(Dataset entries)
..............................
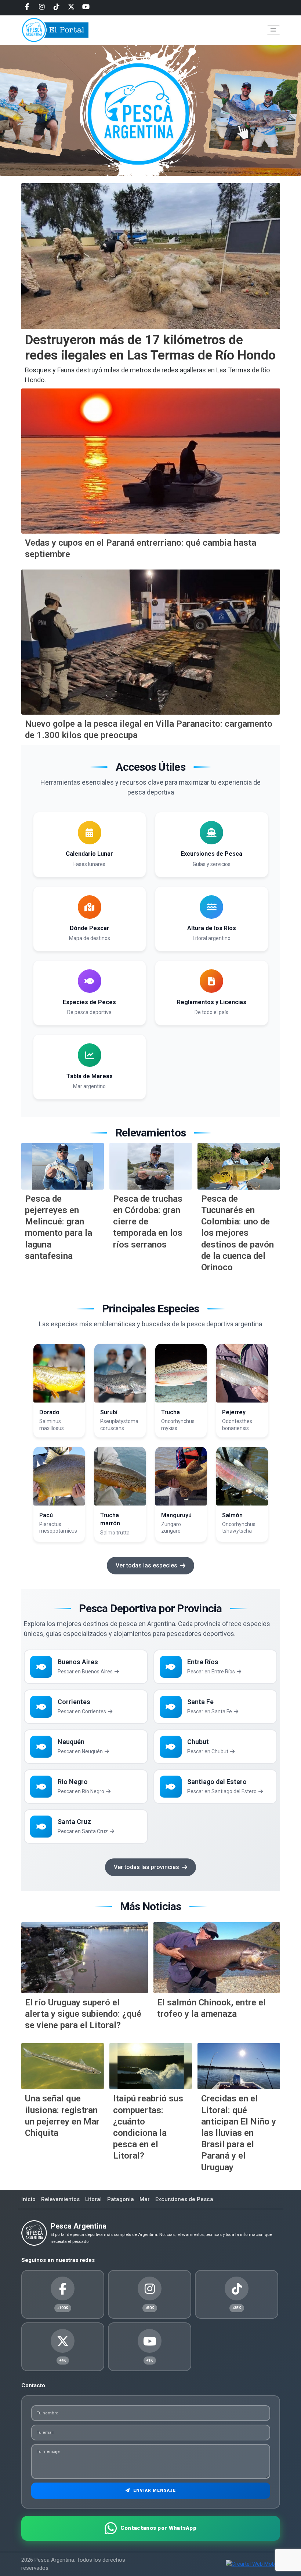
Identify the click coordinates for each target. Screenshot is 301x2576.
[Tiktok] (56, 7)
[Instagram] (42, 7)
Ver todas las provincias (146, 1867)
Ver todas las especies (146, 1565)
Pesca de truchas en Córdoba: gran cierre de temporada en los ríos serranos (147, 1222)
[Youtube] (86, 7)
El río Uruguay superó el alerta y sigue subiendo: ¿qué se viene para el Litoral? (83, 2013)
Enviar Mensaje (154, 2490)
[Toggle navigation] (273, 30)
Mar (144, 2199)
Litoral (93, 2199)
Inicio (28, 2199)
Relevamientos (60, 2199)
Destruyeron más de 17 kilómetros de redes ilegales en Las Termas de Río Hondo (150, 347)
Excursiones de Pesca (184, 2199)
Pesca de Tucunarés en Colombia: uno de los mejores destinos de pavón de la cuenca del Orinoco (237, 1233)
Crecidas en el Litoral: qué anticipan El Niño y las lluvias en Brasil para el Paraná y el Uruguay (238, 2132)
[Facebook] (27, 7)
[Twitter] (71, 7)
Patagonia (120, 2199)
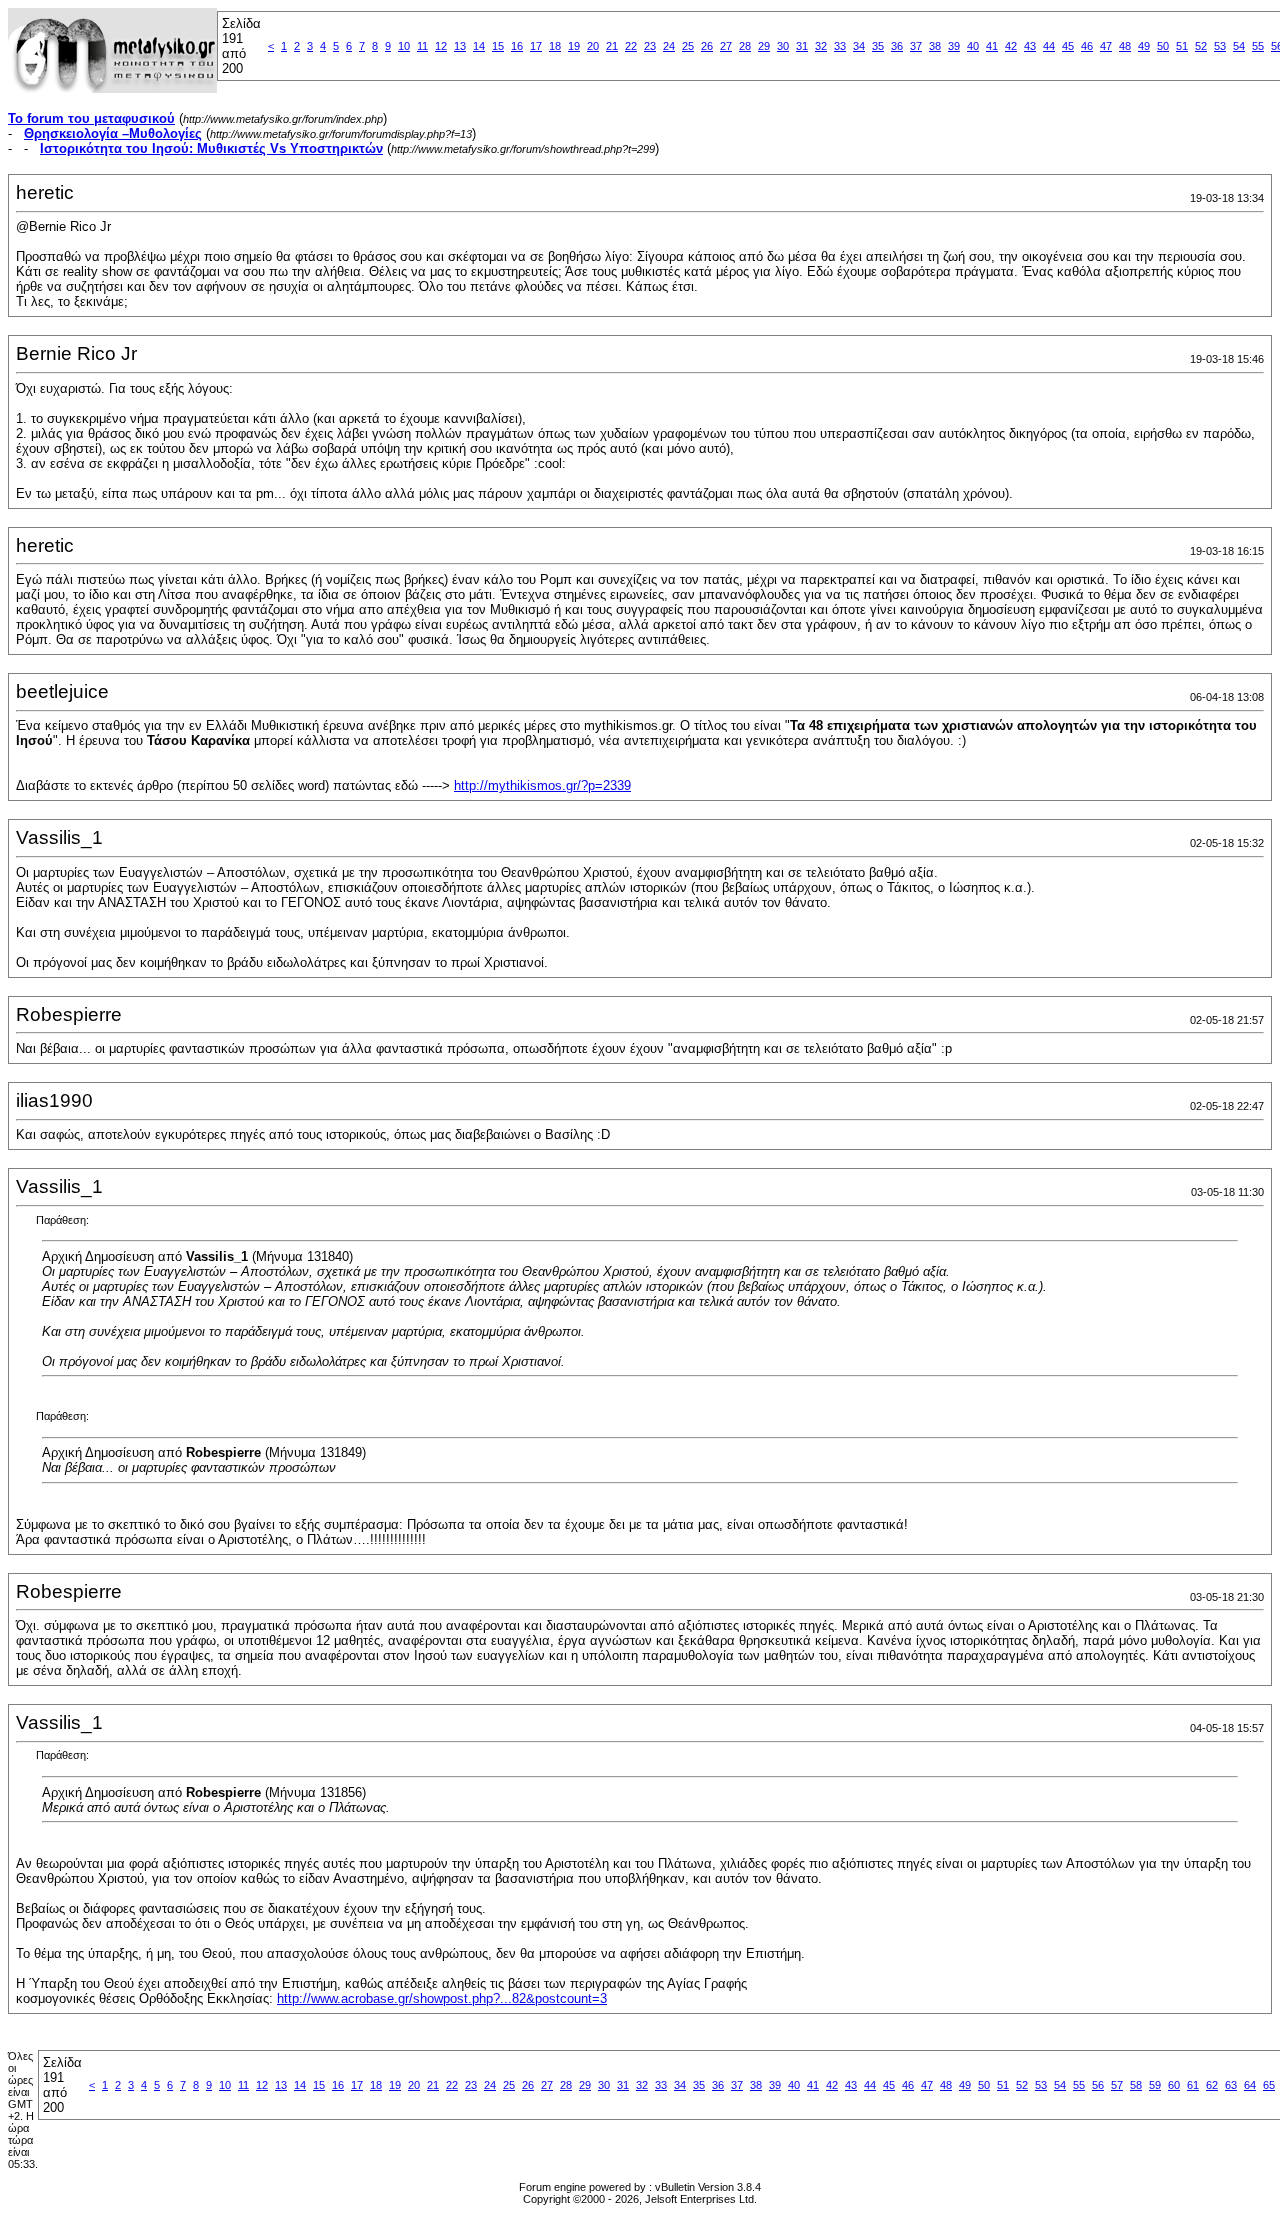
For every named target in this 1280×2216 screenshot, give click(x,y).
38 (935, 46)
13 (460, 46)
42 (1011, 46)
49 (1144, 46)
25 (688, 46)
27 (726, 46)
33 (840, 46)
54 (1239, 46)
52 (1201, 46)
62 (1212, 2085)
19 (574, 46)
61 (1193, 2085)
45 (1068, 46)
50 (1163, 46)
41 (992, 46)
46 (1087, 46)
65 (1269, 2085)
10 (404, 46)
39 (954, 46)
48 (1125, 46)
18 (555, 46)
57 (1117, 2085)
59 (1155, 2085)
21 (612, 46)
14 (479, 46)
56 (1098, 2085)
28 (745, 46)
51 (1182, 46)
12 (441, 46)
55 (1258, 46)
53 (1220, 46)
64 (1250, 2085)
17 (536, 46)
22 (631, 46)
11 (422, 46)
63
..............................
Aim of the task —
Look above for the line holding "[Instagram] (42, 7)" and the line holding "[Youtube] (86, 7)", then output exactly those two lines and every line between them, nothing more.

Response to the exercise —
[Instagram] (42, 7)
Ver todas las provincias (146, 1867)
Ver todas las especies (146, 1565)
Pesca de truchas en Córdoba: gran cierre de temporada en los ríos serranos (147, 1222)
[Youtube] (86, 7)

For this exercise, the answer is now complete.